ChatGPT Advanced Voice Mode Wows Testers with Realistic Sound Effects and Breath Control

On Tuesday, OpenAI began rolling out an alpha version of its new Advanced Voice Mode to a select group of ChatGPT Plus subscribers. This feature, previewed in May alongside the launch of GPT-4o, aims to enhance the naturalness and responsiveness of conversations with the AI. While the initial preview faced criticism for its simulated emotional expressiveness and a public dispute with actress Scarlett Johansson over alleged voice imitation, early feedback on social media has been largely positive.

In the early tests, users with access to Advanced Voice Mode report that it enables real-time conversations with ChatGPT, including the ability to interrupt the AI mid-sentence almost instantly. The mode is capable of detecting and reacting to emotional cues through vocal tone and delivery, and it adds sound effects to storytelling.

A surprising feature is how the voices simulate breathing pauses while speaking. Tech writer Cristiano Giardina remarked on X about the realism of the voice taking a breath as if it were human: "ChatGPT Advanced Voice Mode counting as fast as it can to 10, then to 50 (this blew my mind—it stopped to catch its breath like a human would)."

Advanced Voice Mode mimics audible pauses for breath based on extensive training with human speech audio samples. The model has learned to simulate these inhalations at appropriate times, having been exposed to a vast array of human speech examples. Large language models like GPT-4o excel at imitation, and this capability now extends to audio as well.

Giardina also noted the mode’s performance on X, including its handling of accents in various languages and its use of sound effects. "It’s very fast, there’s virtually no latency from when you stop speaking to when it responds," he said. "When you ask it to make noises, it always has the voice ‘perform’ the noises (with funny results). It can do accents, but when speaking other languages it always has an American accent. (In the video, ChatGPT is acting as a soccer match commentator)."

X user Kesku, a moderator of OpenAI’s Discord server, shared examples of ChatGPT using multiple voices for different parts and narrating a sci-fi story with atmospheric sound effects from a prompt asking for an exciting action story with sci-fi elements.

AI advocate Manuel Sainsily posted a video showcasing Advanced Voice Mode reacting to camera input while giving advice on kitten care. "It feels like face-timing a super knowledgeable friend, which in this case was super helpful—reassuring us with our new kitten," he said. "It can answer questions in real-time and use the camera as input too!"

As with any LLM-based system, Advanced Voice Mode might occasionally generate incorrect responses due to limitations in its training data. However, as a tech demo or AI-powered entertainment tool, it appears to perform many tasks as demonstrated by OpenAI.

Regarding safety, an OpenAI spokesperson informed Ars Technica that the company collaborated with over 100 external testers speaking 45 languages from 29 regions for the release.
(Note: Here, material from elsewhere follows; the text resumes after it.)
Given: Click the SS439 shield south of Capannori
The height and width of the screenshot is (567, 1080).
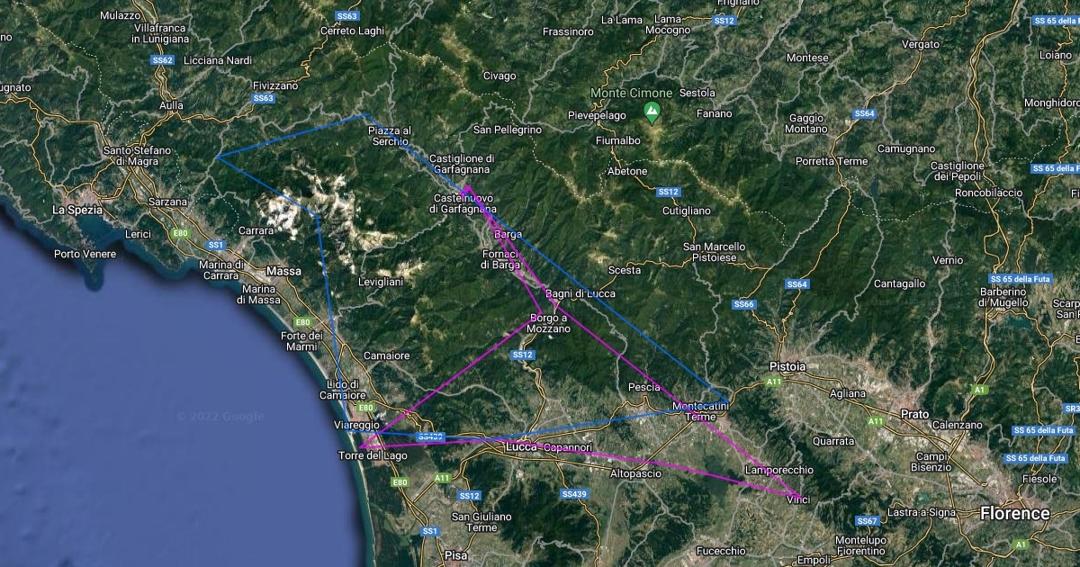Looking at the screenshot, I should coord(573,494).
The system is designed to prevent impersonation by restricting outputs to four preset voices and includes filters to block requests for copyrighted music or audio. Giardina noted some audio "leakage" with unintended background music, indicating the model’s training included a diverse range of audio sources.

OpenAI plans to expand access to more ChatGPT Plus users over the coming weeks, with a full rollout expected this fall. Alpha test participants will receive instructions via the ChatGPT app and email. OpenAI claims to have improved the model's capacity to handle millions of simultaneous, real-time voice conversations with low latency and high quality, preparing for a substantial increase in usage.